Reminder: You should cache the access token for use until it expires. There is a rate limit on how often you can ask for access tokens. You may find yourself locked out of sending messages for awhile if you get a new access token every time you send a push message.

Send message to user

Send a POST body that includes the channel ID and subchannel ID along with the message payload to the API endpoint https://www.googleapis.com/chromewebstore/v1.1/notifications. Here's what a sample HTTP call would look like:

POST /chromewebstore/v1.1/notifications HTTP/1.1
Host: www.googleapis.com
Content-Type: application/json
Authorization: Bearer 1/fFBGRNJru1FQd44AzqT3Zg

{
  'channelId': '08144192009958038014/aaaaaaaaaabbbbbbbbbbcccccccccc',
  'subchannelId': '0', 
  'payload': 'Thanks for installing my app!'	
}

Messages can be coalesced. If you send multiple messages on subchannel 1, for instance, you may only see the last message and its payload. Also, payloads can sometimes be dropped; treat a payload as an optimization. You can always go back to the server to check for the contents of previous messages and to get data if the payload is not present.

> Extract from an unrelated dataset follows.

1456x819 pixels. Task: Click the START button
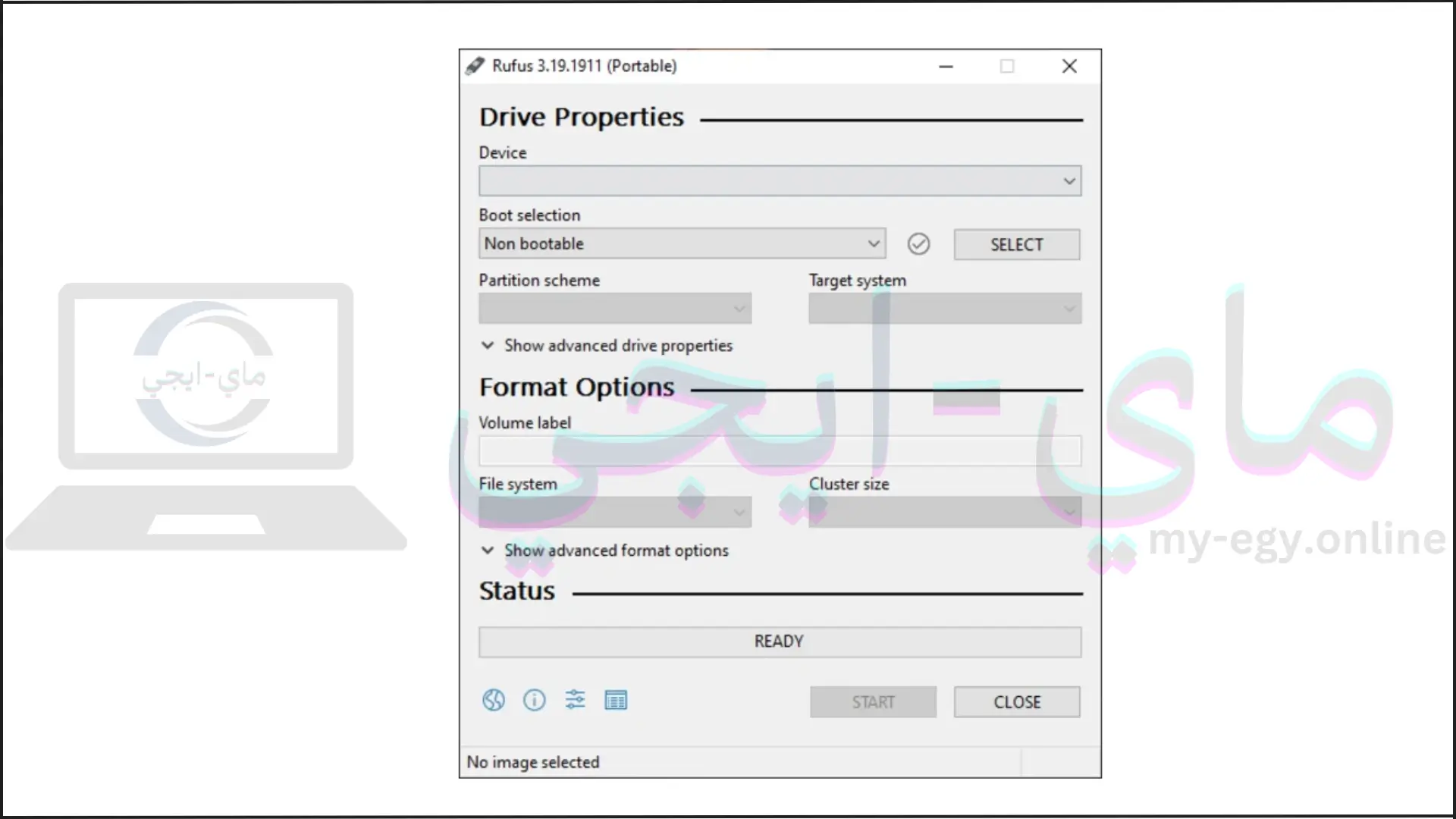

Here's a simple example that shows a push message as a text notification when it arrives:

function showPushMessage(payload, subChannel) {
  var notification = window.webkitNotifications.createNotification(
      payload + " [" + subChannel + "]");
  notification.show();
}

You will need to add the "notifications" permission to manifest.json to use text notifications (see Desktop Notifications):

"permissions": [
  "pushMessaging",
  "notifications"
 ]

Error reference

Push messaging error codes indicate whether the push request was accepted or rejected. Rejection reasons range from sender errors (for example, malformed message), permission errors (for example, revoked push messaging token), and operational errors (for example, push messaging service is currently down).

Here's a brief summary of the push messaging errors:

• Channel Id is invalid.
• Subchannel is invalid (four subchannels available; subchannel value must be 0, 1, 2, or 3).
• Payload is too long (must be 256 bytes or less).
• Daily message quota exceeded (10,000 message requests allowed per day).
• Google account calling the push messaging service does not own the app or extension.
• App or extension is not whitelisted.
• An internal error has occurred. This indicates something went wrong on the Google server side (for example, some backend not working or errors in the HTTP post such as a missing access token).

Testing

To test push messaging locally, package a test version of your app or extension on the Extensions management page (go to chrome://extensions in your browser). Your app or extension doesn't need to be running, just installed. You will need to get the channel ID at install time using $ref:app.runtime.onLaunched. Then, use that channel ID on the server to send a test push message through the system. All going well, your app or extension should start and you should receive the test push message.

To test push messaging works in the cloud, you need to publish to the Chrome Web Store first. Once you have published, you need to copy the Chrome Web Store install key in the installed manifest.json to your source manifest and then install a test version of your app or extension on the Extensions management page. This ensures that you are testing the published version. To get the key:

1. Go to your user data directory. Example on MacOs: ~/Library/Application\ Support/Google/Chrome/Default/Extensions
2. Go to the installed extension directory with the appropriate Chrome Web Store app ID.
3. Open the installed manifest.json (pico is a quick way to open the file).
4. Copy the "key" in the installed manifest.json and paste it into your app's source manifest file.

The Chrome Web Store app ID is in the URL of any dashboard or store page that's dedicated to your app or extension. For example, the URL https://chrome.google.com/extensions/detail/aaaaaaaaaabbbbbbbbbbcccccccccc?hl=en has the app ID aaaaaaaaaabbbbbbbbbbcccccccccc.

Each time you reload your extension for testing, you will need to check that the key is present. And anytime you wish to update the published version in the Chrome Web Store, you will need to remove this key because the store doesn't allow manifests with this key.